* [所给文本]:
■ ■ ■ ■
题目1002：Grading

时间限制：1 秒
内存限制：32 兆
特殊判题：否
提交：16499
解决：4267

题目描述：
Grading hundreds of thousands of Graduate Entrance Exams is a hard work. It is even harder to design a process to make the results as fair as possible. One way is to assign each exam problem to 3 independent experts. If they do not agree to each other,
a judge is invited to make the final decision. Now you are asked to write a program to help this process.

For each problem, there is a full-mark P and a tolerance T(<P) given. The grading rules are:

• A problem will first be assigned to 2 experts, to obtain G1 and G2. If the difference is within the tolerance, that is, if |G1 - G2| ≤ T, this problem's grade will be the average of G1 and G2.

• If the difference exceeds T, the 3rd expert will give G3.

• If G3 is within the tolerance with either G1 or G2, but NOT both, then this problem's grade will be the average of G3 and the closest grade.

• If G3 is within the tolerance with both G1 and G2, then this problem's grade will be the maximum of the three grades.

• If G3 is within the tolerance with neither G1 nor G2, a judge will give the final grade GJ.

输入：
Each input file may contain more than one test case.

Each case occupies a line containing six positive integers: P, T, G1, G2, G3, and GJ, as described in the problem. It is guaranteed that all the grades are valid, that is, in the interval [0, P].
■ ■ ■ ■
* [任务指令]: 请将上文阅卷题目中从“题目1002：Grading”一直到“help this process.”的全部内容重新写出，并把其中的“judge”改为“referee”。
■ ■ ■ ■
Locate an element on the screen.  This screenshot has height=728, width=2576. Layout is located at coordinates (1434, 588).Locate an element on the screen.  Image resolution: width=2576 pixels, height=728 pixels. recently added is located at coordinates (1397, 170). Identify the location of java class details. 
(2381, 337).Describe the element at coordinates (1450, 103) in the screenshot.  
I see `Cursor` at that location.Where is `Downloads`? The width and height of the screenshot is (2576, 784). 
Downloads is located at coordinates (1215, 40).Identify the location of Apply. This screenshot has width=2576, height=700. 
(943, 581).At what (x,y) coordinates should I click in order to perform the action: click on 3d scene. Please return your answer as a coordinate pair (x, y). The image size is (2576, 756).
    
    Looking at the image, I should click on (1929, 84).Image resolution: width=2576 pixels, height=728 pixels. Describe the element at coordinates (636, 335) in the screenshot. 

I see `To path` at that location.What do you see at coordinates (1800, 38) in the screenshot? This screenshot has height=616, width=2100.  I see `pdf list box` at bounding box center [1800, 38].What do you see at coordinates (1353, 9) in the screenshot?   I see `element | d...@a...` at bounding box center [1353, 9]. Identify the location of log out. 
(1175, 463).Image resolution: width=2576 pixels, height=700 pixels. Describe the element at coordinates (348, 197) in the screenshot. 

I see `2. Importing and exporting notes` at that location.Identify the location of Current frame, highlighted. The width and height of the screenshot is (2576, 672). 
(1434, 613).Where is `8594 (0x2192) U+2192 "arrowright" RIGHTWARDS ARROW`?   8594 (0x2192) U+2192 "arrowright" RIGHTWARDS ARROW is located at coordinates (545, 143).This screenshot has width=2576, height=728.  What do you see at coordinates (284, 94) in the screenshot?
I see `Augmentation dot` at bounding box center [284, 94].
■ ■ ■ ■
* [任务输出]:
题目1002：Grading

时间限制：1 秒
内存限制：32 兆
特殊判题：否
提交：16499
解决：4267

题目描述：
Grading hundreds of thousands of Graduate Entrance Exams is a hard work. It is even harder to design a process to make the results as fair as possible. One way is to assign each exam problem to 3 independent experts. If they do not agree to each other,
a referee is invited to make the final decision. Now you are asked to write a program to help this process.